_EXERCISE:_ Each record should be retyped word for word.
= = = = = = =
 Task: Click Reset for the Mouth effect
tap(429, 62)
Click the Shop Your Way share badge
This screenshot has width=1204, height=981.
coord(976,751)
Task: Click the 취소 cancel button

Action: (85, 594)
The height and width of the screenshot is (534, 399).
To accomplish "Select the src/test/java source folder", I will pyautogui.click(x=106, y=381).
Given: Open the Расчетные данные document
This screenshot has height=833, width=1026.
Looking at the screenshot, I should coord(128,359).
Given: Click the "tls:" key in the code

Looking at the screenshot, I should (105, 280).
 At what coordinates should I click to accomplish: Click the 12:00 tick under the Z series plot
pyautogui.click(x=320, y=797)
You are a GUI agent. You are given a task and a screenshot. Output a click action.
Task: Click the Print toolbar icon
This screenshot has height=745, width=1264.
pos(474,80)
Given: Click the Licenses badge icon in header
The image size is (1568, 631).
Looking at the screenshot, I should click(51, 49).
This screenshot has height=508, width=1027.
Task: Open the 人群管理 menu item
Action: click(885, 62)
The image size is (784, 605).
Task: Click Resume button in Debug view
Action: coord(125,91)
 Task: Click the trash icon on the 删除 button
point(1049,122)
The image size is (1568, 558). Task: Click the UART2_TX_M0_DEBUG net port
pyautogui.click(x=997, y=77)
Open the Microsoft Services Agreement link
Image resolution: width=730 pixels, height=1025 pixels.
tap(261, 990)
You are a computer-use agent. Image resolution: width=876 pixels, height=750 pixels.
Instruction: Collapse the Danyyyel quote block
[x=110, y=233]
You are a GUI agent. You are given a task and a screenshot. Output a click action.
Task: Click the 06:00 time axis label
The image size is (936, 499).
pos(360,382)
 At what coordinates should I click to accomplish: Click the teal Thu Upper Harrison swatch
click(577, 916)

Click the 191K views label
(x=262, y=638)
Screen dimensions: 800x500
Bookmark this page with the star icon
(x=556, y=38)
= = = = = = =
_SOLUTION TO THE PROBLEM:_
 Task: Click Reset for the Mouth effect
tap(429, 62)
Click the Shop Your Way share badge
This screenshot has width=1204, height=981.
coord(976,751)
Task: Click the 취소 cancel button

Action: (85, 594)
The height and width of the screenshot is (534, 399).
To accomplish "Select the src/test/java source folder", I will pyautogui.click(x=106, y=381).
Given: Open the Расчетные данные document
This screenshot has height=833, width=1026.
Looking at the screenshot, I should coord(128,359).
Given: Click the "tls:" key in the code

Looking at the screenshot, I should (105, 280).
 At what coordinates should I click to accomplish: Click the 12:00 tick under the Z series plot
pyautogui.click(x=320, y=797)
You are a GUI agent. You are given a task and a screenshot. Output a click action.
Task: Click the Print toolbar icon
This screenshot has height=745, width=1264.
pos(474,80)
Given: Click the Licenses badge icon in header
The image size is (1568, 631).
Looking at the screenshot, I should click(51, 49).
This screenshot has height=508, width=1027.
Task: Open the 人群管理 menu item
Action: click(885, 62)
The image size is (784, 605).
Task: Click Resume button in Debug view
Action: coord(125,91)
 Task: Click the trash icon on the 删除 button
point(1049,122)
The image size is (1568, 558). Task: Click the UART2_TX_M0_DEBUG net port
pyautogui.click(x=997, y=77)
Open the Microsoft Services Agreement link
Image resolution: width=730 pixels, height=1025 pixels.
tap(261, 990)
You are a computer-use agent. Image resolution: width=876 pixels, height=750 pixels.
Instruction: Collapse the Danyyyel quote block
[x=110, y=233]
You are a GUI agent. You are given a task and a screenshot. Output a click action.
Task: Click the 06:00 time axis label
The image size is (936, 499).
pos(360,382)
 At what coordinates should I click to accomplish: Click the teal Thu Upper Harrison swatch
click(577, 916)

Click the 191K views label
(x=262, y=638)
Screen dimensions: 800x500
Bookmark this page with the star icon
(x=556, y=38)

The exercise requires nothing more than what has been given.